The Siren hasn’t seen Brian De Palma’s Redacted yet. Have you? No? Well, don’t feel bad. Neither have Debbie Schlussel, Roger Simon, Confederate Yankee, Victor Davis Hanson, Michelle Malkin or the guys at Libertas. But they want you to know it ... Continue reading »

10 comments

  • Dearest Siren, haven't seen the movie, don't know if I will, but as usual your writing makes my remaining brain cells very happy; this is why I have you listed in my blogroll as:

    "The Very Talented Miss Self-Styled Siren".

    In some impossibly better world your by-line would be in the New York Times.

    Cheers.
  • Thank you very much, Dan.

    So, are you saying Eli might go for it? ;)
  • Damn it, why didn't Ernst Lubitsch make Westerns? Can you imagine how much fun Gunsmoke would be if Miss Kitty were played by the wavishing Kay Fwancis?

    The Hitchcock musical idea, though--not so much.
  • The closest Hitch came was having Doris Day sing Que Sera, Sera in The Man Who Knew Too Much. In one scene she sings it like a dirge. I
  • Siren, Siren — I can feel your pulse pounding way down South here. Why do you read those web sites?
    As for De Palma, your post is a nice birthday tribute to the man. He turns 67 tomorrow, and he's back in the cultural news, and winning awards at film fests. He deserves it.
    P.S. No love for "The Fury"?
  • Shamus, I don't know. One time at my workplace my colleagues staged an intervention: they took away my WSJ editorial page. 'You do not need to be reading that, hon.' Maybe I need a 12-step program.

    I do like The Fury but rarely list it because Amy Irving irritates me, for reasons I can't completely explain.
  • How the right wing and/or religious crowd never tires of bashing movies they refuse to see is beyond my comprehension. You figure they'd at least go to the theater so they could walk out indignantly halfway through the film.
  • I think DePalma should have made a semi-fictional movie about the invasion of Iran. Now that could've moved the damned needle....
  • Not sure I have much to add here, although I wrote about this same topic a few days ago.

    I think it'll be an interesting film, and the "documentary" issues are especially interesting to me.
  • I am appalled to hear that Redacted has been redacted. As if it were possible to further destroy the identities of the poor, maimed, dead Iraqis whose faces formed the background of the end titles in Brian De Palma’s film, now add the redaction of their images entirely.
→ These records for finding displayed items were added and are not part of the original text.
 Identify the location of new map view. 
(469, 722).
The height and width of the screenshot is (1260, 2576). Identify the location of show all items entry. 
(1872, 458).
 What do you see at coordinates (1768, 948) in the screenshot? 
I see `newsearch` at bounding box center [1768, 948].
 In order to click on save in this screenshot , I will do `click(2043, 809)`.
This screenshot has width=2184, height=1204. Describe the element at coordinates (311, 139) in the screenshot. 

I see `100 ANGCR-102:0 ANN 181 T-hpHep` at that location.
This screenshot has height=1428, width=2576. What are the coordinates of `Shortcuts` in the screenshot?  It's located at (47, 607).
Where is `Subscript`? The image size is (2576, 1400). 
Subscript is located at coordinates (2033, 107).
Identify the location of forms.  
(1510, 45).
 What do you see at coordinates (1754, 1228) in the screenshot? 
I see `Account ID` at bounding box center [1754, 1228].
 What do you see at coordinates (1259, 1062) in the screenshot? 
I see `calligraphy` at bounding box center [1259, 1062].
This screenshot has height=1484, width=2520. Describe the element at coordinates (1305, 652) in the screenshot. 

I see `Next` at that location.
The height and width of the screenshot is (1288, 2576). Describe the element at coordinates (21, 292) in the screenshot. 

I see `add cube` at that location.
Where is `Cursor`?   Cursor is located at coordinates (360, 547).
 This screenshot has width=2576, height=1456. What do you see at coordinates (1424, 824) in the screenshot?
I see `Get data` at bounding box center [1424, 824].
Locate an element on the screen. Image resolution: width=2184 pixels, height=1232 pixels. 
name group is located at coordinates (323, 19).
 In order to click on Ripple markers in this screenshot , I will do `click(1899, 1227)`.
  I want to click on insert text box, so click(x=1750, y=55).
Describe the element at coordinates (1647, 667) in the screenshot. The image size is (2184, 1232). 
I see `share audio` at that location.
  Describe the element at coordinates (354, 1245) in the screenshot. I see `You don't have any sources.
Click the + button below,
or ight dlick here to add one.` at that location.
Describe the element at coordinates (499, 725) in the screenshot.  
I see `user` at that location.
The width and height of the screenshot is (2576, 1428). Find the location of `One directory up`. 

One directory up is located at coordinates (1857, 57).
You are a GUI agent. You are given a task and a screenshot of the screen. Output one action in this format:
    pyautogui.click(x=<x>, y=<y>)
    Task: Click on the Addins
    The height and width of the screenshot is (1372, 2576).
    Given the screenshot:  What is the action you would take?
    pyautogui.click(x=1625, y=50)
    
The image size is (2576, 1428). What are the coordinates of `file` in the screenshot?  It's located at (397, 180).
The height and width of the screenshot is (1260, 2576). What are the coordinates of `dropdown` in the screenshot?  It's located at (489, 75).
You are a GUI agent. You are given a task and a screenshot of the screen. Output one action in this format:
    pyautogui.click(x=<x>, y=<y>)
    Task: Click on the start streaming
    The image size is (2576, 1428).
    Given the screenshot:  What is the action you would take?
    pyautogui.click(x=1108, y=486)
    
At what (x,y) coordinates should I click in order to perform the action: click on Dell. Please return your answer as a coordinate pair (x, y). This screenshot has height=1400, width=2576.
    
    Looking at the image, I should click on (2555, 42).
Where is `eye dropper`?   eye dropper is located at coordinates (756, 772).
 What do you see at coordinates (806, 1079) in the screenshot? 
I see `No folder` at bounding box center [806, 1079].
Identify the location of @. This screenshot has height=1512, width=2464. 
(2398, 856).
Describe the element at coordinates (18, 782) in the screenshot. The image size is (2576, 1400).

Are the cost benefit analysts working for the pharmaceuticals, automobile manufactures and the tobacco companies the only ones with any sense of risk or courage anymore? I prefer to think this has less to do with protecting the producers from legal action or the Iraqis from humiliation and invasion of privacy, than a monumental cowardice when it comes to confronting of the American moviegoer with a little too much reality. De Palma’s initial acquiescence to the insurers forced him to abandon the use of any actual footage in the body of the film. This has already resulted in the Right Wing warmongers accusing him of “making it all up” because he restaged rather than using the real footage. This colossal inability on their part to understand the difference between art and life is too outrageous to even deserve comment.

    What this chronic failure of nerve on the part of underwriters will do to the future of actual documentary filmmaking I leave to cynical speculation. I am convinced however that eventually the entertainment industry, corporations and the insurance pencil pushers will so lobotomize the creative spirit in this country, that the only artists left in our culture will be members of the Brittany Spears Ilk’s Club.

    If you wish to see an unrepentant, unredacted piece of filmmaking that is not afraid of lawsuits and not afraid to show the real face of war, I recommend to you a moving three minute video on YouTube called “Kindertotenlied”.

    http://youtube.com/results?search_query=kindert...

    I hope that when the producers, whose footage was stolen for use in this video, finally get around to suing the filmmaker, they will learn exactly how much blood can be squeezed from a rock (as opposed to Iraq). Abject poverty, my friends, does have its privileges.